Just wonder if the current CacheLib supports utilizing multiple SSD devices under a single node as the flash cache and whether it further supports running on top of multiple nodes as a distributed system. Thanks.

@wangyuyue: You can use setRaidFiles to configure multiple files/devices to be used as a single cache. And please note the file size must be identical (also see our user doc https://cachelib.org/docs/Cache_Library_User_Guides/Configure_HybridCache#1-common-settings---device).

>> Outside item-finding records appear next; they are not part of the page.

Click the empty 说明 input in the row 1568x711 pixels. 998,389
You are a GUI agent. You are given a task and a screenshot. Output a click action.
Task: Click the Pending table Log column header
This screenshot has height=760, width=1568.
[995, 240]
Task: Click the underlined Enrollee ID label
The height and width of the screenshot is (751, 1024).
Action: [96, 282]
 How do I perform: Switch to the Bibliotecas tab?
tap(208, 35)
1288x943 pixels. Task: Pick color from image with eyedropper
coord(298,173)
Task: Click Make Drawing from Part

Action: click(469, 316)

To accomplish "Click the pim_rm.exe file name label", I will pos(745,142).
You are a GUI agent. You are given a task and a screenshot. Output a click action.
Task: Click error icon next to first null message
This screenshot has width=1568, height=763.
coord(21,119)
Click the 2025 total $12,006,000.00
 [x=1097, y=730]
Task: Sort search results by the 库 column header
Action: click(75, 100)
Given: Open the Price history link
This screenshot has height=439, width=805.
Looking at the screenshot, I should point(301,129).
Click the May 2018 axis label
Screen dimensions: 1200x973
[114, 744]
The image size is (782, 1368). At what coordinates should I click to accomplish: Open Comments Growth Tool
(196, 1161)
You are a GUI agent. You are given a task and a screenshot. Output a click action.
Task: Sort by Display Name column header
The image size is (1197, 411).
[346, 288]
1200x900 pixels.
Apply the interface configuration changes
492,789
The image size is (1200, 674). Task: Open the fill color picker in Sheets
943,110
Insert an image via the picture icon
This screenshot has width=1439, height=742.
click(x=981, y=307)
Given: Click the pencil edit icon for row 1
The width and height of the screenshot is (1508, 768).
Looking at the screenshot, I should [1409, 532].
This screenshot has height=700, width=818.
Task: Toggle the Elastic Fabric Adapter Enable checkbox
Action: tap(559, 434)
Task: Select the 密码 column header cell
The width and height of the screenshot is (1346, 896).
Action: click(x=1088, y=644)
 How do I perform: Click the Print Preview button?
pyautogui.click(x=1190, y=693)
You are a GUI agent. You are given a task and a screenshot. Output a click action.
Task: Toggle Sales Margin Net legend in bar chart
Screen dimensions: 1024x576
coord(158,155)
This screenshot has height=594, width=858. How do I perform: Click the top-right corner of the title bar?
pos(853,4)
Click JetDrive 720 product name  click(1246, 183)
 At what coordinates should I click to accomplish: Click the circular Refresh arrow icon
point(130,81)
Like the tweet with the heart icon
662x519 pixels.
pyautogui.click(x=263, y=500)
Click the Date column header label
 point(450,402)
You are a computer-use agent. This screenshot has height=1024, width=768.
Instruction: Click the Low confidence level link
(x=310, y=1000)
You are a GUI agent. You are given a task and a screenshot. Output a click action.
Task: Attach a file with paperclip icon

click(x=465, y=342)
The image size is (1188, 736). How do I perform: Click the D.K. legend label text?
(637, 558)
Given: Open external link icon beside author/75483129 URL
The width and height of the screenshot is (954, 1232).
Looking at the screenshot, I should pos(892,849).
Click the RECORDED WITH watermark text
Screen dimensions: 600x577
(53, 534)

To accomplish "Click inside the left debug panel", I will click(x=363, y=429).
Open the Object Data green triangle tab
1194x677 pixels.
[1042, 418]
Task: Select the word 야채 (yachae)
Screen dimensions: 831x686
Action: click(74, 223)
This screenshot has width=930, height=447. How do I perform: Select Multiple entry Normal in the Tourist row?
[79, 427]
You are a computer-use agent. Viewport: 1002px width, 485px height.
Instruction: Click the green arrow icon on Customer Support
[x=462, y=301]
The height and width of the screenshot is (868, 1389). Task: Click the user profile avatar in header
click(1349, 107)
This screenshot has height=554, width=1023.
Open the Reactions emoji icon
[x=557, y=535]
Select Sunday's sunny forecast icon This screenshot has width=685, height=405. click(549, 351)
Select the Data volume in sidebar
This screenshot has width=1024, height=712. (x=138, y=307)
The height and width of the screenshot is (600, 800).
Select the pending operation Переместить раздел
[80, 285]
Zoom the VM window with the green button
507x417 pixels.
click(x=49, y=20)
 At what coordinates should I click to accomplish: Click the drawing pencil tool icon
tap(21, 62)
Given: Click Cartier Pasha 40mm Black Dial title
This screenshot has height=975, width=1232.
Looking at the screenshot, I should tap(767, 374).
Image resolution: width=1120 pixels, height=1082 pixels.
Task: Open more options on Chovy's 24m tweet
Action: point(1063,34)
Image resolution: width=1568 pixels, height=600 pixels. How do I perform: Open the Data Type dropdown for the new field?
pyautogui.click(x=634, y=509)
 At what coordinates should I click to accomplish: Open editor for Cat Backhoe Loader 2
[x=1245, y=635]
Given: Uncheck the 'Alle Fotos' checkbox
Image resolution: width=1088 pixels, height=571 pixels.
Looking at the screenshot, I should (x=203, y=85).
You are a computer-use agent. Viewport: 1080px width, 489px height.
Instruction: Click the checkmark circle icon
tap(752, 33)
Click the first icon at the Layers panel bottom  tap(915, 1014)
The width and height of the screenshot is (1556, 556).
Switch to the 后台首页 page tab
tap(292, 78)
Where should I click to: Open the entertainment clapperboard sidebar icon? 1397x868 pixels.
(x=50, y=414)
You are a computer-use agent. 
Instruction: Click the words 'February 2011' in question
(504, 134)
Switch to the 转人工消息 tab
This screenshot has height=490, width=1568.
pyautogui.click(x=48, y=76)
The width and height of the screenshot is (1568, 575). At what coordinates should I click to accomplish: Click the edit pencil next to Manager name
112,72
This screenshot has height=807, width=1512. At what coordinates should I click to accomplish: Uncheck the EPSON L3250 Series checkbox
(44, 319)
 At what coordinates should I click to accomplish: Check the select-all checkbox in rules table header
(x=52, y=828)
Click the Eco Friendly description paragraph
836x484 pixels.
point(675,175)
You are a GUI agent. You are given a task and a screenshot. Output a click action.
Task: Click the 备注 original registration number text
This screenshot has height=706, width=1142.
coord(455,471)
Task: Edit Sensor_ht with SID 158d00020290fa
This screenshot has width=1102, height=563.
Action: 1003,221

whether it further supports running on top of multiple nodes as a distributed system

Could you elaborate this part?

commented

Thanks for the response. I further want to know what RAID level CacheLib supports, and can it support data sharding of multiple SSD devices at the granularity of objects rather than fixed-size blocks?

whether it further supports running on top of multiple nodes as a distributed system

Here I want to know if I can deploy CacheLib on multiple hosts, to each 1 or more SSD attaches, and if there is some kind of communication mechanism allowing a host to get cached data from another host.
Sorry for my words being confusing. You are free to edit my issue if you find a more descriptive way.

what RAID level CacheLib supports

We only supports RAID0 device https://github.com/facebook/CacheLib/blob/main/cachelib/navy/common/Device.cpp#L82

if I can deploy CacheLib on multiple hosts, to each 1 or more SSD attaches

Yes, you can. Think of CacheLib as a library just like any other C++ libraries hence it can run on any host with "#include".

if there is some kind of communication mechanism allowing a host to get cached data from another host

CacheLib does not have such x-host communication mechanism as it's the caching engine for single-host, i.e. each cachelib instance manages its own cache and doesn't know about the outside world.